Title: AI and the future of pneumonia diagnosis
Xinliang Zheng – firstname.lastname@example.org
Sourabh Kulhare – email@example.com
Courosh Mehanian — firstname.lastname@example.org
Ben Wilson — email@example.com
Intellectual Ventures Laboratory
14360 SE Eastgate Way
Bellevue, WA 98007, U.S.A.
Zhijie Chen – firstname.lastname@example.org
SHENZHEN MINDRAY BIO-MEDICAL ELECTRONICS CO., LTD.
Mindray Building, Keji 12th Road South,High-tech Industrial Park,
Nanshan, Shenzhen 518057, P.R. China
Popular version of paper 1aBA5
Presented Monday morning, November 5, 2018
176th ASA Meeting, Minneapolis, MN
A key gap for underserved communities around the world is the lack of clinical laboratories and specialists to analyze samples. But thanks to advances in machine learning, a new generation of ‘smart’ point-of-care diagnostics are filling this gap and, in some cases, even surpassing the effectiveness of specialists at a lower cost.
Take the case of pneumonia. Left untreated, pneumonia can be fatal. The leading cause of death among children under the age of five, pneumonia claims the lives of approximately 2,500 a day – nearly all of them in low-income nations.
To understand why, consider the differences in how the disease is diagnosed in different parts of the world. When a doctor in the U.S. suspects a patient has pneumonia, the patient is usually referred to a highly-trained radiologist, who takes a chest X-ray using an expensive machine to confirm the diagnosis.

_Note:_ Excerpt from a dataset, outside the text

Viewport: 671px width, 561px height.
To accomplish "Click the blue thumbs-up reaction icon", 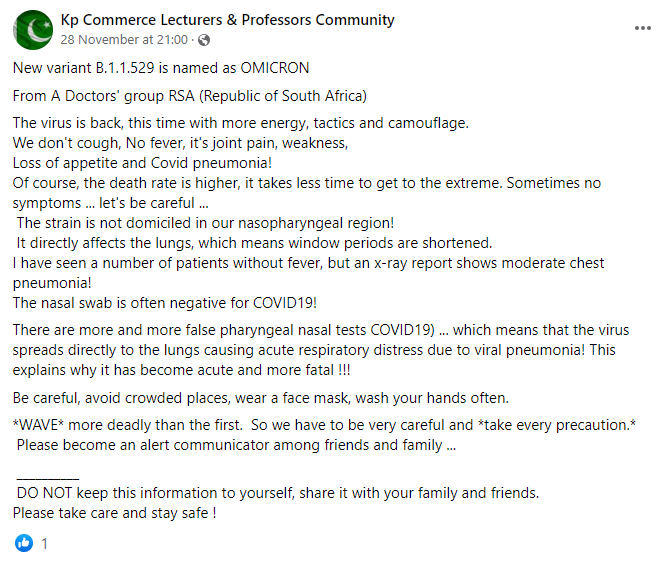I will click(x=24, y=544).
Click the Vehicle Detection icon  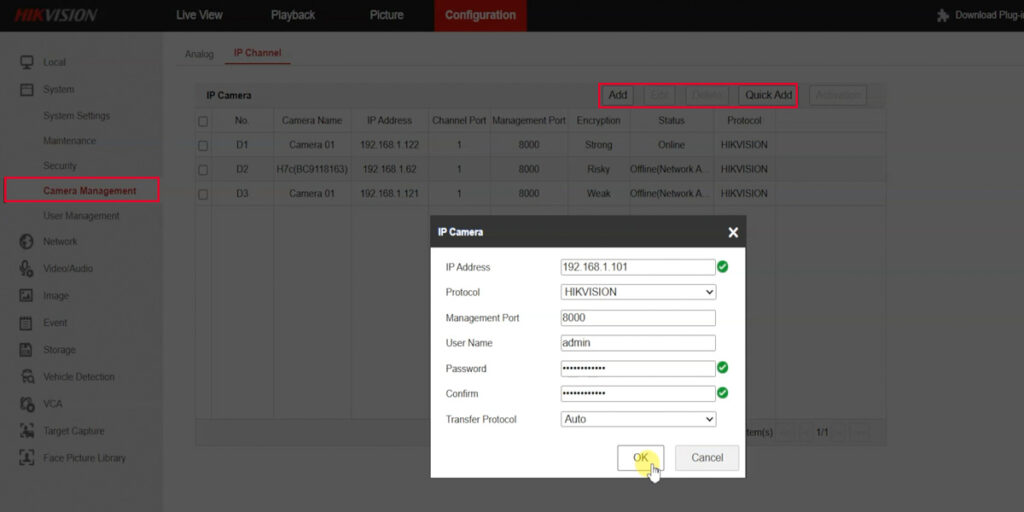click(x=27, y=377)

Because X-ray machines and radiologists are in short supply across much of sub-Saharan Africa and Asia and the tests themselves are expensive, X-ray diagnosis is simply not an option for the bottom billion. In those settings, if a child shows pneumonia symptoms, a cough and a fever, she is usually treated with antibiotics as a precautionary measure and sent on her way. If, in fact, the child does not have pneumonia, this means she receives unnecessary antibiotics, leaving her untreated for her real illness and putting her health at risk. The widespread overuse of antibiotics also contributes to the buildup in resistance of the so-called “superbug” – a global threat.
In this context, an interdisciplinary team of algorithm developers, software engineers and global health experts at Intellectual Ventures’ Global Good—a Bill and Melinda Gates-backed technology fund that invents for humanitarian impact—considered the possibility of developing a low-cost tool capable of automating pneumonia diagnosis.

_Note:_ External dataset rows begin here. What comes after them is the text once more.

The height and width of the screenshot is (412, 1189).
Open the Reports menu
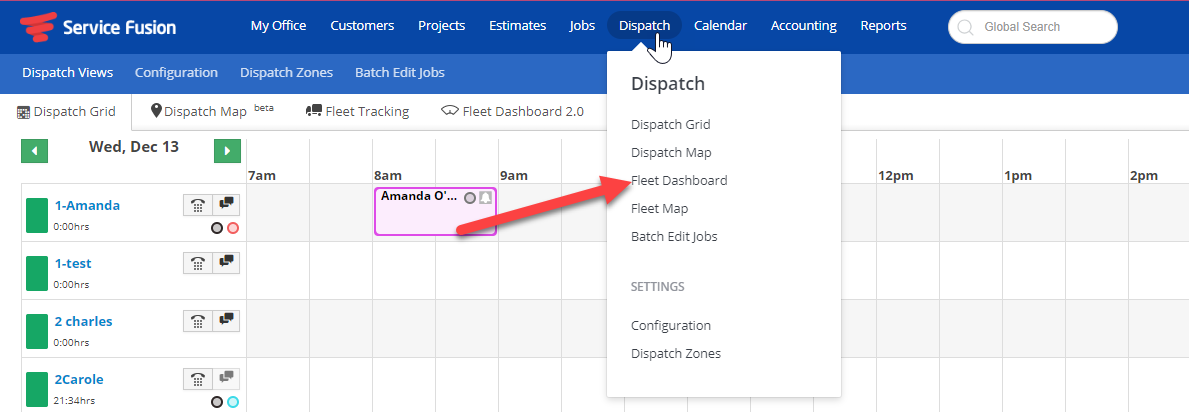point(883,26)
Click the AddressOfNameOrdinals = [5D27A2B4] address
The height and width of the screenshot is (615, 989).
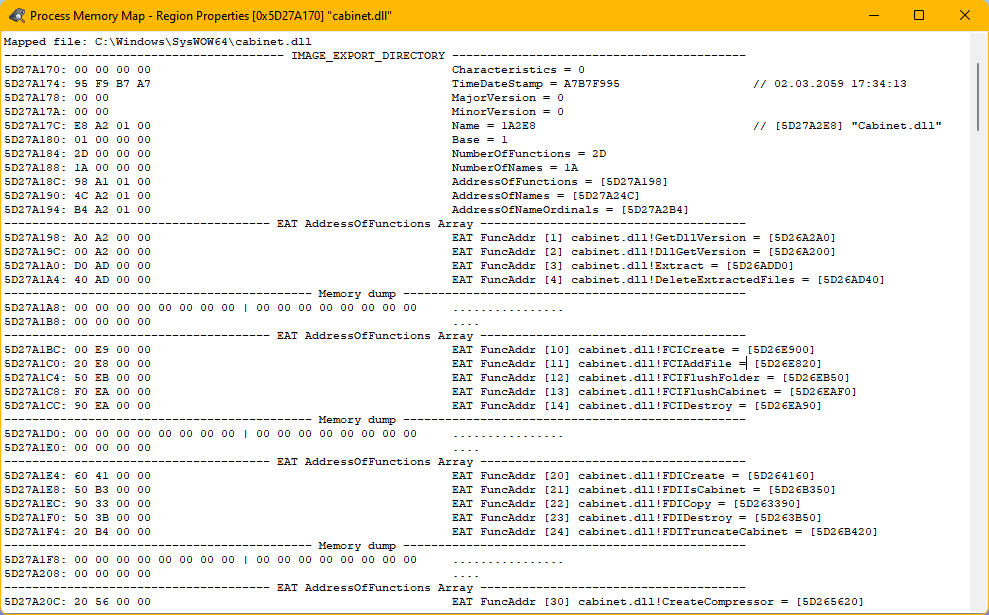point(655,209)

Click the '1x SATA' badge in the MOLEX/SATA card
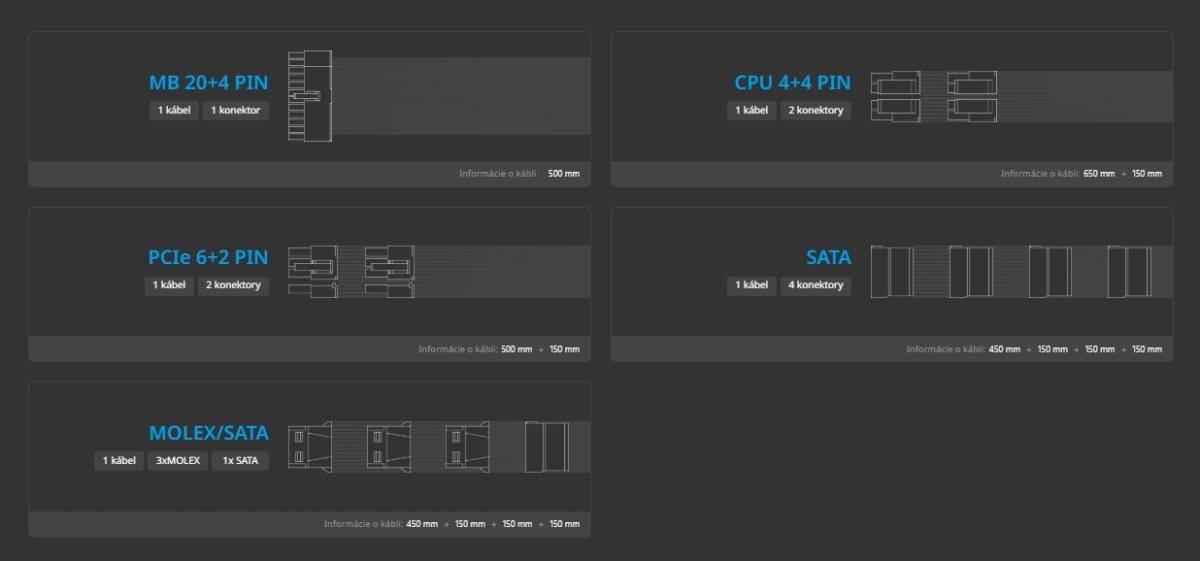click(x=240, y=461)
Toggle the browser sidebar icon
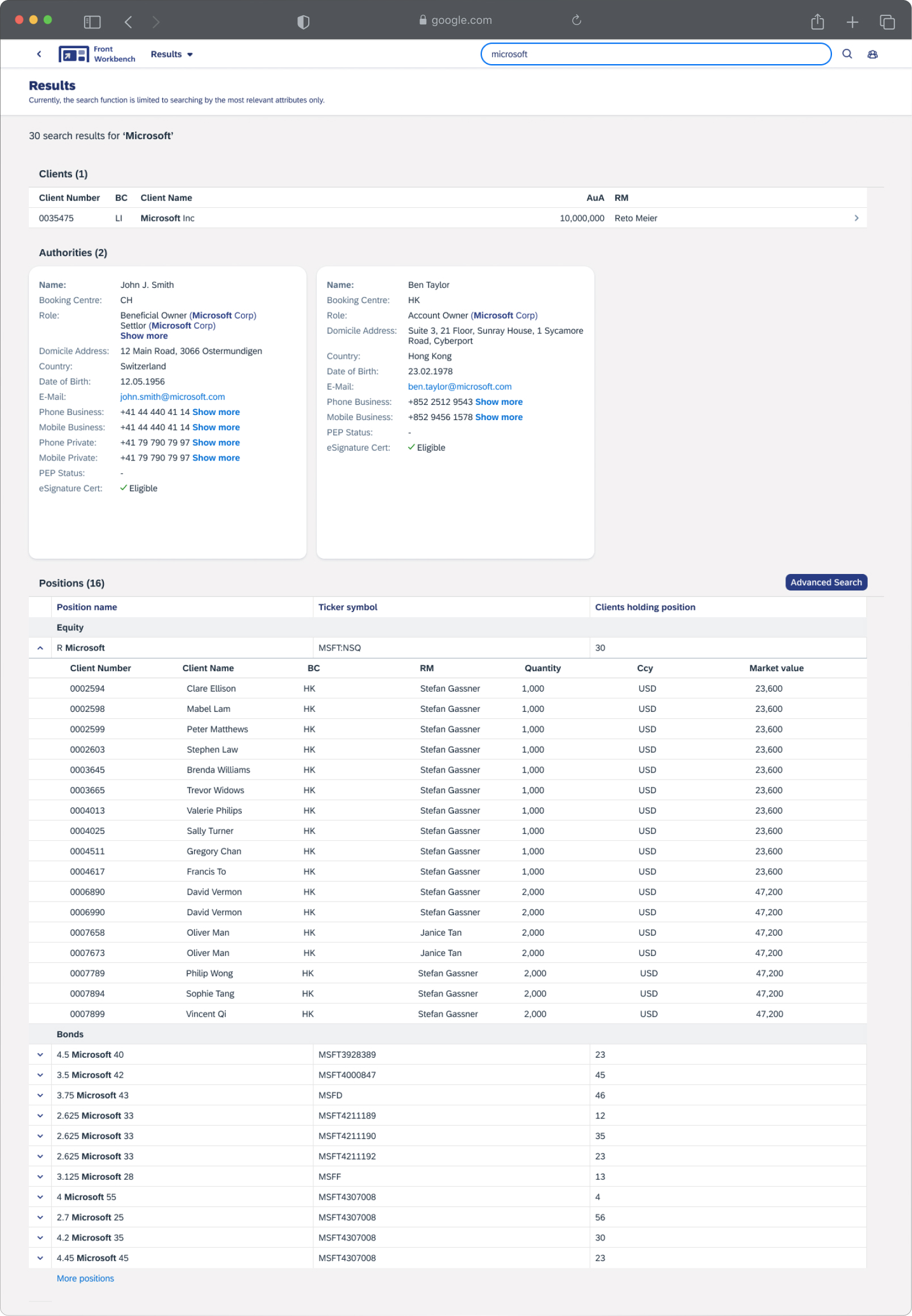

The team turned to ultrasound – an affordable, safe, and widely-available technology that can be used to diagnose pneumonia with a comparable level of accuracy to X-ray.
It wouldn’t be easy. To succeed, the device would need to be cost-effective, portable, easy-to-use and able to do the job quickly, accurately and automatically in challenging environments.

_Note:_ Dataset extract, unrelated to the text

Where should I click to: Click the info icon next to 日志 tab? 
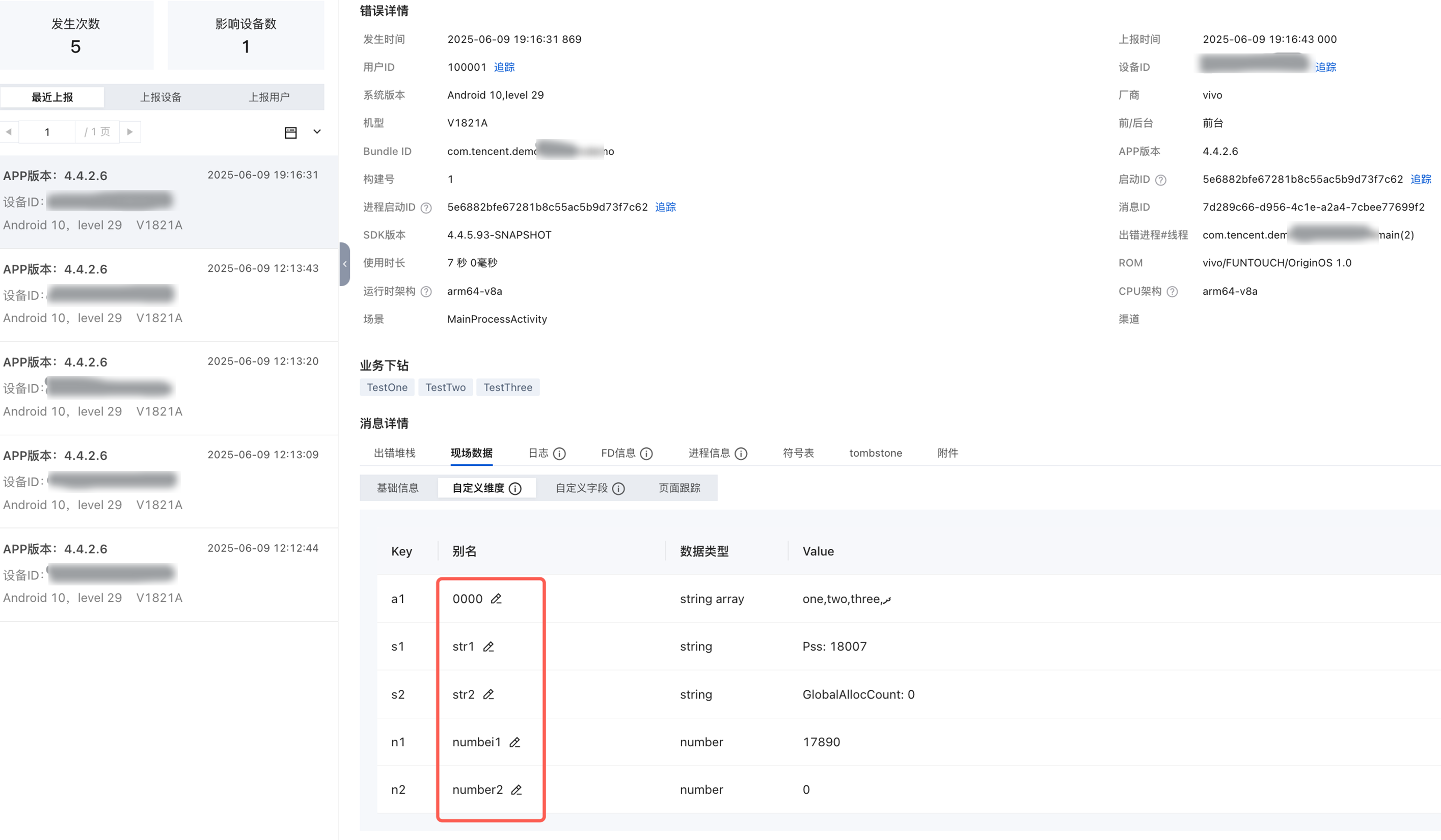(x=559, y=454)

Global Good started by building an algorithm to recognize four key features associated with lung conditions in an ultrasound image – pleural line, B-line, consolidation and pleural effusion. This called for convolutional neural networks (CNNs)—a machine learning method well-suited for image classification tasks. The team trained the algorithm by showing it ultrasound images collected from over 70 pediatric and adult patients. The features were annotated on the images by expert sonographers to ensure accuracy.
Early tests show that the algorithm can successfully recognize abnormal lung features in ultrasound images and those features can be used to diagnose pneumonia as reliably as X-ray imaging—a highly encouraging outcome.
The algorithm will eventually be installed on an ultrasound device and used by minimally-trained healthcare workers to make high-quality diagnosis accessible to children worldwide at the point of care. Global Good hopes that the device will eventually bring benefits to patients in wealthy markets as well, in the form of a lower-cost, higher quality and faster alternative to X-ray.